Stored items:
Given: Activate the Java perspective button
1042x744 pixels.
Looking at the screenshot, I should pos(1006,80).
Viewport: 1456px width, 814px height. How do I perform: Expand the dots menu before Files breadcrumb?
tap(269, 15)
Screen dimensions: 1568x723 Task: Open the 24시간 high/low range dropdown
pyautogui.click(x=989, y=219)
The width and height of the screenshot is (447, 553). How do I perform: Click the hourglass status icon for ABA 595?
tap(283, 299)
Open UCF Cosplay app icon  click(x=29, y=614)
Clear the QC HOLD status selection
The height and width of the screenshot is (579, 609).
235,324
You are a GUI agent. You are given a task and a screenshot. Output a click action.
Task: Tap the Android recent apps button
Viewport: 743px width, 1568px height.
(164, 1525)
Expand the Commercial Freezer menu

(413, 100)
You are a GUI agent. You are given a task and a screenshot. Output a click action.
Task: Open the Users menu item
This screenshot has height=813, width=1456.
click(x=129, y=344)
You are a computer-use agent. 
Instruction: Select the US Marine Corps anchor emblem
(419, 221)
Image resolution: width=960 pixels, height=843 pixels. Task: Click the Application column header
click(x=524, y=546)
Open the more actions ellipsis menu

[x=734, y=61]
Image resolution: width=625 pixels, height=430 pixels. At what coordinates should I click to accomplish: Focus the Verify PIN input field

--- Your goal ---
Exact copies of all the lines above are required.

--- Exercise solution ---
Given: Activate the Java perspective button
1042x744 pixels.
Looking at the screenshot, I should pos(1006,80).
Viewport: 1456px width, 814px height. How do I perform: Expand the dots menu before Files breadcrumb?
tap(269, 15)
Screen dimensions: 1568x723 Task: Open the 24시간 high/low range dropdown
pyautogui.click(x=989, y=219)
The width and height of the screenshot is (447, 553). How do I perform: Click the hourglass status icon for ABA 595?
tap(283, 299)
Open UCF Cosplay app icon  click(x=29, y=614)
Clear the QC HOLD status selection
The height and width of the screenshot is (579, 609).
235,324
You are a GUI agent. You are given a task and a screenshot. Output a click action.
Task: Tap the Android recent apps button
Viewport: 743px width, 1568px height.
(164, 1525)
Expand the Commercial Freezer menu

(413, 100)
You are a GUI agent. You are given a task and a screenshot. Output a click action.
Task: Open the Users menu item
This screenshot has height=813, width=1456.
click(x=129, y=344)
You are a computer-use agent. 
Instruction: Select the US Marine Corps anchor emblem
(419, 221)
Image resolution: width=960 pixels, height=843 pixels. Task: Click the Application column header
click(x=524, y=546)
Open the more actions ellipsis menu

[x=734, y=61]
Image resolution: width=625 pixels, height=430 pixels. At what coordinates should I click to accomplish: Focus the Verify PIN input field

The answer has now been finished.